-- Task brief --
Write every line of the material out exactly as shown.

********

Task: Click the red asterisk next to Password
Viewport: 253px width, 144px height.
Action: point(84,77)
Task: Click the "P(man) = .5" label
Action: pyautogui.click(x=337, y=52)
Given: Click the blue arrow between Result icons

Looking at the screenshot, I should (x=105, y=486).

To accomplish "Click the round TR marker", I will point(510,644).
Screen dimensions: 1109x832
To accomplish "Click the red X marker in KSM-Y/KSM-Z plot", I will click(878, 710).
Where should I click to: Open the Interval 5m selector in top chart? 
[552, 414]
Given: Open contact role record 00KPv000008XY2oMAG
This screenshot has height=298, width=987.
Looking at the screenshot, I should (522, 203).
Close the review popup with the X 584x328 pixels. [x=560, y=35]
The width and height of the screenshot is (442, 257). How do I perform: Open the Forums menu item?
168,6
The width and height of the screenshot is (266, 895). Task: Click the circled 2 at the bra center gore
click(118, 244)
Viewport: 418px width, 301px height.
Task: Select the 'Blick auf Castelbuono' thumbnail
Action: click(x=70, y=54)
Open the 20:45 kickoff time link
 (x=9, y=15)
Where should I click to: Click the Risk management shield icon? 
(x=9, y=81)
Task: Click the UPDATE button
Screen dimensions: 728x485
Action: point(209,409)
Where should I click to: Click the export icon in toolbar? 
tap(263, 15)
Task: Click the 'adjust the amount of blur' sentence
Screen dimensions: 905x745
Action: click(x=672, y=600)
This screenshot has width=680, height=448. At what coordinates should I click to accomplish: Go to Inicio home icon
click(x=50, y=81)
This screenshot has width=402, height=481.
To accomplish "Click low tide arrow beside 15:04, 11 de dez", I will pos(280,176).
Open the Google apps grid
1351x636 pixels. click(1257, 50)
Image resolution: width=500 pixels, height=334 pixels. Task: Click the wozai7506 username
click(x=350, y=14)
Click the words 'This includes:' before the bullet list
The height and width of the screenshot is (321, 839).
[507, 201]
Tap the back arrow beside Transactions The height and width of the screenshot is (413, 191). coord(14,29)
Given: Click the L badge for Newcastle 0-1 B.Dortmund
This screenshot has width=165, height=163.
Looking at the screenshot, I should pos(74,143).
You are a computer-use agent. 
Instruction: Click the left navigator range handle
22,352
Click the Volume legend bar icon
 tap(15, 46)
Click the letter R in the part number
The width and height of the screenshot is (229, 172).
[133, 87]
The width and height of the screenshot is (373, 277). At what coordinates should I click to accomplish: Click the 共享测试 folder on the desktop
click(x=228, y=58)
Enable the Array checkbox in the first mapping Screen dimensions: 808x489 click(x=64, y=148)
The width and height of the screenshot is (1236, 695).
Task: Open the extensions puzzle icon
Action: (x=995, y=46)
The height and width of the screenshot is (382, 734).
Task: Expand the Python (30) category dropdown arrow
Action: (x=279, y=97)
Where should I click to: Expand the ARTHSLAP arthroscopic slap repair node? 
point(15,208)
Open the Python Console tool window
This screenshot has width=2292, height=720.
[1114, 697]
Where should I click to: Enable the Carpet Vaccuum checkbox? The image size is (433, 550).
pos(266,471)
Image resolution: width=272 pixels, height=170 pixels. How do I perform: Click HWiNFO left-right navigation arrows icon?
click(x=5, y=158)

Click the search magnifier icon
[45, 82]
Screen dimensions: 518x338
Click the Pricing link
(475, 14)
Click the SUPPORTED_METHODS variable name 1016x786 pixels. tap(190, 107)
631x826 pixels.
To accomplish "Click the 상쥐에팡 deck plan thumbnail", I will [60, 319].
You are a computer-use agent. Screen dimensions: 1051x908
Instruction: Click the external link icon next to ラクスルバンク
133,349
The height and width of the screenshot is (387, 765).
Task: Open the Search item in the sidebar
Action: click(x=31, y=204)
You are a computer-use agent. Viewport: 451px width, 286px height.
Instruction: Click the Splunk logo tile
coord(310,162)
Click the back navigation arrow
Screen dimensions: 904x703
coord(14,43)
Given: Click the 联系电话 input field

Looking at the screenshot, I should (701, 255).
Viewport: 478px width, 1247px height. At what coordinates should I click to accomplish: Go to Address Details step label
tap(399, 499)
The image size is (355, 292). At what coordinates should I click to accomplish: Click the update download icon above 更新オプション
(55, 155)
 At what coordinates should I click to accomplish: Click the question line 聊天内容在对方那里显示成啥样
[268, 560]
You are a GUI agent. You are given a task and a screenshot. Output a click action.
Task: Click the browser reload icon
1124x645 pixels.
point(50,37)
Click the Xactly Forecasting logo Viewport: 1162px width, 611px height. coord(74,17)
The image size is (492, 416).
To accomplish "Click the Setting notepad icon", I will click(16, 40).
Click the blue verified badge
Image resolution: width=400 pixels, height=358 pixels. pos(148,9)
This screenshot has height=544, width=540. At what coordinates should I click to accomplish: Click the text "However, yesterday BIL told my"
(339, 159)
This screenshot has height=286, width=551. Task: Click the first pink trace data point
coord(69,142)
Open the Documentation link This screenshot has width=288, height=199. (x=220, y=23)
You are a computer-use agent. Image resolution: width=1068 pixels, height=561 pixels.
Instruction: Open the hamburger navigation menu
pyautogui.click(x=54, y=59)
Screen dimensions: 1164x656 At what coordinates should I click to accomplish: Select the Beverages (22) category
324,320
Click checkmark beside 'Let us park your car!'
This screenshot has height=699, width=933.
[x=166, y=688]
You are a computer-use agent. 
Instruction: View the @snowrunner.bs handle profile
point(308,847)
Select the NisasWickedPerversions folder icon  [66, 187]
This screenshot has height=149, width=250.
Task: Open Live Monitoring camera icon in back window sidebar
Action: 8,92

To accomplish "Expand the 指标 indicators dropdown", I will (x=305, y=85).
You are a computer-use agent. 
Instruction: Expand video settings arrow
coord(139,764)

********

-- Task result --
Task: Click the red asterisk next to Password
Viewport: 253px width, 144px height.
Action: point(84,77)
Task: Click the "P(man) = .5" label
Action: pyautogui.click(x=337, y=52)
Given: Click the blue arrow between Result icons

Looking at the screenshot, I should (x=105, y=486).

To accomplish "Click the round TR marker", I will point(510,644).
Screen dimensions: 1109x832
To accomplish "Click the red X marker in KSM-Y/KSM-Z plot", I will click(878, 710).
Where should I click to: Open the Interval 5m selector in top chart? 
[552, 414]
Given: Open contact role record 00KPv000008XY2oMAG
This screenshot has height=298, width=987.
Looking at the screenshot, I should (522, 203).
Close the review popup with the X 584x328 pixels. [x=560, y=35]
The width and height of the screenshot is (442, 257). How do I perform: Open the Forums menu item?
168,6
The width and height of the screenshot is (266, 895). Task: Click the circled 2 at the bra center gore
click(118, 244)
Viewport: 418px width, 301px height.
Task: Select the 'Blick auf Castelbuono' thumbnail
Action: click(x=70, y=54)
Open the 20:45 kickoff time link
 (x=9, y=15)
Where should I click to: Click the Risk management shield icon? 
(x=9, y=81)
Task: Click the UPDATE button
Screen dimensions: 728x485
Action: point(209,409)
Where should I click to: Click the export icon in toolbar? 
tap(263, 15)
Task: Click the 'adjust the amount of blur' sentence
Screen dimensions: 905x745
Action: click(x=672, y=600)
This screenshot has width=680, height=448. At what coordinates should I click to accomplish: Go to Inicio home icon
click(x=50, y=81)
This screenshot has width=402, height=481.
To accomplish "Click low tide arrow beside 15:04, 11 de dez", I will pos(280,176).
Open the Google apps grid
1351x636 pixels. click(1257, 50)
Image resolution: width=500 pixels, height=334 pixels. Task: Click the wozai7506 username
click(x=350, y=14)
Click the words 'This includes:' before the bullet list
The height and width of the screenshot is (321, 839).
[507, 201]
Tap the back arrow beside Transactions The height and width of the screenshot is (413, 191). coord(14,29)
Given: Click the L badge for Newcastle 0-1 B.Dortmund
This screenshot has width=165, height=163.
Looking at the screenshot, I should pos(74,143).
You are a computer-use agent. 
Instruction: Click the left navigator range handle
22,352
Click the Volume legend bar icon
 tap(15, 46)
Click the letter R in the part number
The width and height of the screenshot is (229, 172).
[133, 87]
The width and height of the screenshot is (373, 277). At what coordinates should I click to accomplish: Click the 共享测试 folder on the desktop
click(x=228, y=58)
Enable the Array checkbox in the first mapping Screen dimensions: 808x489 click(x=64, y=148)
The width and height of the screenshot is (1236, 695).
Task: Open the extensions puzzle icon
Action: (x=995, y=46)
The height and width of the screenshot is (382, 734).
Task: Expand the Python (30) category dropdown arrow
Action: (x=279, y=97)
Where should I click to: Expand the ARTHSLAP arthroscopic slap repair node? 
point(15,208)
Open the Python Console tool window
This screenshot has width=2292, height=720.
[1114, 697]
Where should I click to: Enable the Carpet Vaccuum checkbox? The image size is (433, 550).
pos(266,471)
Image resolution: width=272 pixels, height=170 pixels. How do I perform: Click HWiNFO left-right navigation arrows icon?
click(x=5, y=158)

Click the search magnifier icon
[45, 82]
Screen dimensions: 518x338
Click the Pricing link
(475, 14)
Click the SUPPORTED_METHODS variable name 1016x786 pixels. tap(190, 107)
631x826 pixels.
To accomplish "Click the 상쥐에팡 deck plan thumbnail", I will [60, 319].
You are a computer-use agent. Screen dimensions: 1051x908
Instruction: Click the external link icon next to ラクスルバンク
133,349
The height and width of the screenshot is (387, 765).
Task: Open the Search item in the sidebar
Action: click(x=31, y=204)
You are a computer-use agent. Viewport: 451px width, 286px height.
Instruction: Click the Splunk logo tile
coord(310,162)
Click the back navigation arrow
Screen dimensions: 904x703
coord(14,43)
Given: Click the 联系电话 input field

Looking at the screenshot, I should (701, 255).
Viewport: 478px width, 1247px height. At what coordinates should I click to accomplish: Go to Address Details step label
tap(399, 499)
The image size is (355, 292). At what coordinates should I click to accomplish: Click the update download icon above 更新オプション
(55, 155)
 At what coordinates should I click to accomplish: Click the question line 聊天内容在对方那里显示成啥样
[268, 560]
You are a GUI agent. You are given a task and a screenshot. Output a click action.
Task: Click the browser reload icon
1124x645 pixels.
point(50,37)
Click the Xactly Forecasting logo Viewport: 1162px width, 611px height. coord(74,17)
The image size is (492, 416).
To accomplish "Click the Setting notepad icon", I will click(16, 40).
Click the blue verified badge
Image resolution: width=400 pixels, height=358 pixels. pos(148,9)
This screenshot has height=544, width=540. At what coordinates should I click to accomplish: Click the text "However, yesterday BIL told my"
(339, 159)
This screenshot has height=286, width=551. Task: Click the first pink trace data point
coord(69,142)
Open the Documentation link This screenshot has width=288, height=199. (x=220, y=23)
You are a computer-use agent. Image resolution: width=1068 pixels, height=561 pixels.
Instruction: Open the hamburger navigation menu
pyautogui.click(x=54, y=59)
Screen dimensions: 1164x656 At what coordinates should I click to accomplish: Select the Beverages (22) category
324,320
Click checkmark beside 'Let us park your car!'
This screenshot has height=699, width=933.
[x=166, y=688]
You are a computer-use agent. 
Instruction: View the @snowrunner.bs handle profile
point(308,847)
Select the NisasWickedPerversions folder icon  [66, 187]
This screenshot has height=149, width=250.
Task: Open Live Monitoring camera icon in back window sidebar
Action: 8,92

To accomplish "Expand the 指标 indicators dropdown", I will (x=305, y=85).
You are a computer-use agent. 
Instruction: Expand video settings arrow
coord(139,764)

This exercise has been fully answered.